In the society of "Mad Men," the women accorded protection are those who have won a husband. In one cruelly convincing scene, Peggy, a young office worker (played by Elizabeth Moss) who has had a fling with Pete, a spoiled jerk of an ad exec (deftly portrayed by Vincent Kartheiser), watches, in pain, the queenly status accorded the newly married Pete's bride when she visits the office.

Smart Talk

Even the leading man of this series, the rare thoughtful, not to mention haunted, ad man Don Draper, (played by a heroically gorgeous Jon Hamm), can't abide being contradicted by an important prospective customer, and storms from the meeting because, as he rages, he is "not going to let a woman talk that way to me." The line has a ring of truth that is unmistakable.

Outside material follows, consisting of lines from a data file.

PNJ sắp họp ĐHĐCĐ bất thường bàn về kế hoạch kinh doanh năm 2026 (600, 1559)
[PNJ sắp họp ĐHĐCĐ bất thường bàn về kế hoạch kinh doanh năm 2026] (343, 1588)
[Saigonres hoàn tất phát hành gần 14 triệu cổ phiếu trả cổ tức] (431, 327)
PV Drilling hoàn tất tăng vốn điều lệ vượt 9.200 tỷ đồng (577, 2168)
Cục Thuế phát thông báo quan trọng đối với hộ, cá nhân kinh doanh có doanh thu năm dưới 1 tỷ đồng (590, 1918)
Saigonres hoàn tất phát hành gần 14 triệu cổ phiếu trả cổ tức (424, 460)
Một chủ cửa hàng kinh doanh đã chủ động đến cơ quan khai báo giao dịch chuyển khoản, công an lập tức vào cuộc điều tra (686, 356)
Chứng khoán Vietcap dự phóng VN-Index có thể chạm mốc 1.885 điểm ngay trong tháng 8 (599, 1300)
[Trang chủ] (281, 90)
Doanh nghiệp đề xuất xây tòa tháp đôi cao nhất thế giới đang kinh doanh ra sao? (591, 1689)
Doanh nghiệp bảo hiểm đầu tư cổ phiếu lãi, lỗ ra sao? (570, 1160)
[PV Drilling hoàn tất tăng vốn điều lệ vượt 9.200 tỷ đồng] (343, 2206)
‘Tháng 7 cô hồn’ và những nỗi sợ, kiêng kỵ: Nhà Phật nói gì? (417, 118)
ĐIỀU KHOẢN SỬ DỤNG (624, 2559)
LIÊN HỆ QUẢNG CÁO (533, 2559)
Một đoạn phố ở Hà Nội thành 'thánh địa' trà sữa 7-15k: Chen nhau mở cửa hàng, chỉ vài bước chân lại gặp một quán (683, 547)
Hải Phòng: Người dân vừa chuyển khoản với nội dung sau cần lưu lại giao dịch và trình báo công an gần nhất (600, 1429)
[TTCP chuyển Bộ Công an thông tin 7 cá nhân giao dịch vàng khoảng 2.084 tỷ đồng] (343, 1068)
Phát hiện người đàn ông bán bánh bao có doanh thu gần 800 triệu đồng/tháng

It is, however, a ring decidedly thin in most of the other portraits of these ad men, who joke mirthlessly about women, and talk nonstop, smartly cynical talk all day long. Even in the '50s in a Madison Avenue ad agency, their gender notwithstanding, men surely had a human exchange or two.

In this series, as in all those aforementioned treatments of the '50s and Madison Avenue, the writers have their eyes on a connected target -- the suburbs, invariably portrayed as a swamp of uniformity, loveless marriages, where the executive boobs live and covet their neighbors' wives, while their own are busy elsewhere.

Betty, Don's wife, is for instance busy seeing a therapist. This leads to one of the more sharply etched period scenes -- the ever-silent therapist taking notes as the patient on the couch casts nervously about for some word from this silent figure, which of course, never comes. She was brought up to think it impolite to talk about one's self, she explains. Not to worry. Betty soon gets the hang of it.

Her husband has the hang of the ad business but not his place in it. Though there are hints in the first episodes of some mysterious past, none of it detracts from this character's defining identity -- he's a man with a quest, an ad man, who spends the most intimate moments with women, not all of them with the one he's married to, searching for an ad man's answer. What does a woman want -- that is, what does she want to buy, what will appeal? For all its ventures into social satire, this is, above all, a story of career and ambition, a focus in which "Mad Men" remains steadfast -- one good reason, among several, for its compelling power.